*Work order*
Would you write out the records below exactly as given?

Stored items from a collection
· · · · · · ·

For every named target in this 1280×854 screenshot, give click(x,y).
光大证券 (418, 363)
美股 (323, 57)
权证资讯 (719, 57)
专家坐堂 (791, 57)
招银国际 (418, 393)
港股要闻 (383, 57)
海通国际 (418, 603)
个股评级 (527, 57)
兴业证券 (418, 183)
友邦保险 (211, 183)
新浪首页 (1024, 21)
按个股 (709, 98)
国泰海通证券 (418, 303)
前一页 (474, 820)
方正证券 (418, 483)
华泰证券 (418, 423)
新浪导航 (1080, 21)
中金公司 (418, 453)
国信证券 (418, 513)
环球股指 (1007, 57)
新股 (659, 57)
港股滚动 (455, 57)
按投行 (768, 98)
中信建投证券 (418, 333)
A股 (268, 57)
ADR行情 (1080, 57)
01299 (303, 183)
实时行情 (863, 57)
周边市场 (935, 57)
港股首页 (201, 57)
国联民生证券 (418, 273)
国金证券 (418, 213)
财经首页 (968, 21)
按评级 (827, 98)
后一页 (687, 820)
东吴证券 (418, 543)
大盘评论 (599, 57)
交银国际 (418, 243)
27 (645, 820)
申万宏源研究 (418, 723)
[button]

· · · · · · ·

*Response*
For every named target in this 1280×854 screenshot, give click(x,y).
光大证券 (418, 363)
美股 (323, 57)
权证资讯 (719, 57)
专家坐堂 (791, 57)
招银国际 (418, 393)
港股要闻 (383, 57)
海通国际 (418, 603)
个股评级 (527, 57)
兴业证券 (418, 183)
友邦保险 (211, 183)
新浪首页 (1024, 21)
按个股 (709, 98)
国泰海通证券 (418, 303)
前一页 (474, 820)
方正证券 (418, 483)
华泰证券 (418, 423)
新浪导航 (1080, 21)
中金公司 (418, 453)
国信证券 (418, 513)
环球股指 (1007, 57)
新股 (659, 57)
港股滚动 (455, 57)
按投行 (768, 98)
中信建投证券 (418, 333)
A股 (268, 57)
ADR行情 (1080, 57)
01299 (303, 183)
实时行情 (863, 57)
周边市场 (935, 57)
港股首页 (201, 57)
国联民生证券 (418, 273)
国金证券 (418, 213)
财经首页 (968, 21)
按评级 (827, 98)
后一页 (687, 820)
东吴证券 (418, 543)
大盘评论 (599, 57)
交银国际 (418, 243)
27 (645, 820)
申万宏源研究 (418, 723)
[button]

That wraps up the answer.